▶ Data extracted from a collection
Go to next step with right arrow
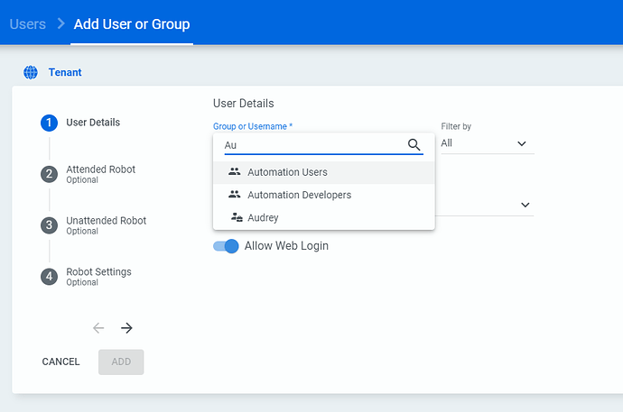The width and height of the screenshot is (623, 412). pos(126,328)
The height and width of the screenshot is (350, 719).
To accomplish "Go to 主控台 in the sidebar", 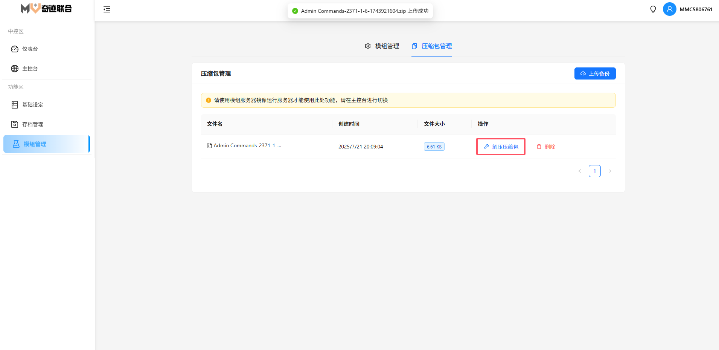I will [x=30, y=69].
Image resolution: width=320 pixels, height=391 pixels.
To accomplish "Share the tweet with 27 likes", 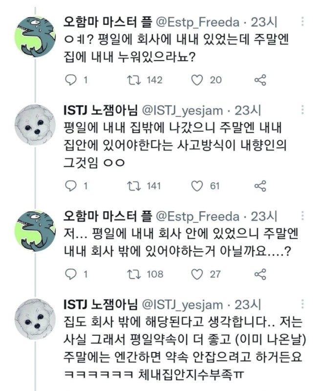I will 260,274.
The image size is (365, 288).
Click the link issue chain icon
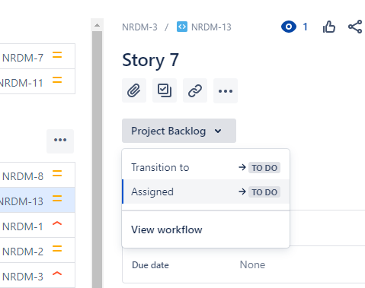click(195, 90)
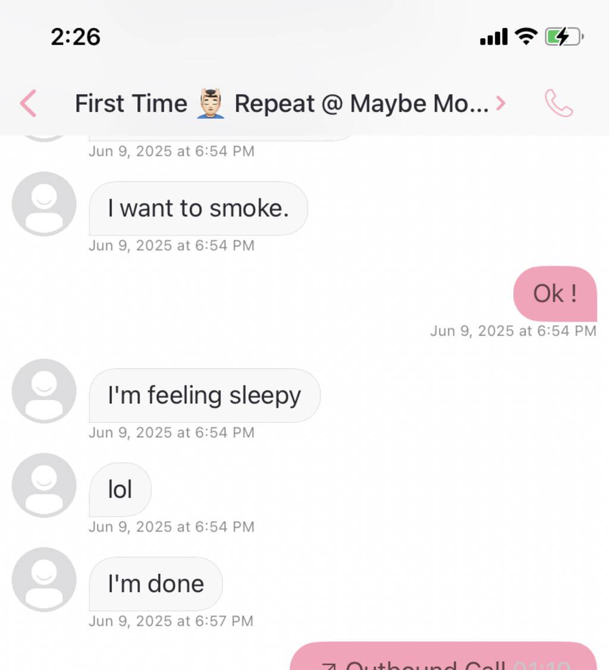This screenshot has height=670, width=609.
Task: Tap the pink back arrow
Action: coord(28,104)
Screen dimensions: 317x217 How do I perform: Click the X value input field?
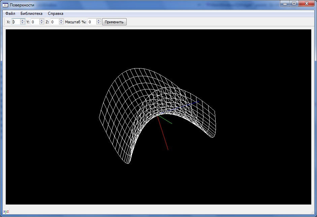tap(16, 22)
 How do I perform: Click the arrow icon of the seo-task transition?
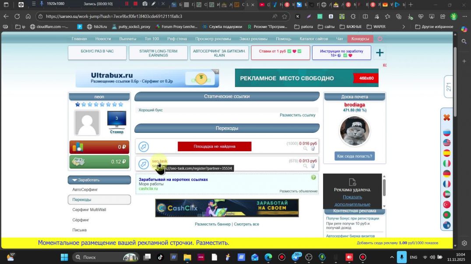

▶ Exercise brief
From the line containing "Click the link issue chain icon" through the last line of the data above, write out every line word for word, and nothing else. Do not include the pictures.

▶ Answer to this problem
Click the link issue chain icon
click(195, 90)
This screenshot has height=670, width=609.
Task: Tap the pink back arrow
Action: coord(28,104)
Screen dimensions: 317x217 How do I perform: Click the X value input field?
tap(16, 22)
 How do I perform: Click the arrow icon of the seo-task transition?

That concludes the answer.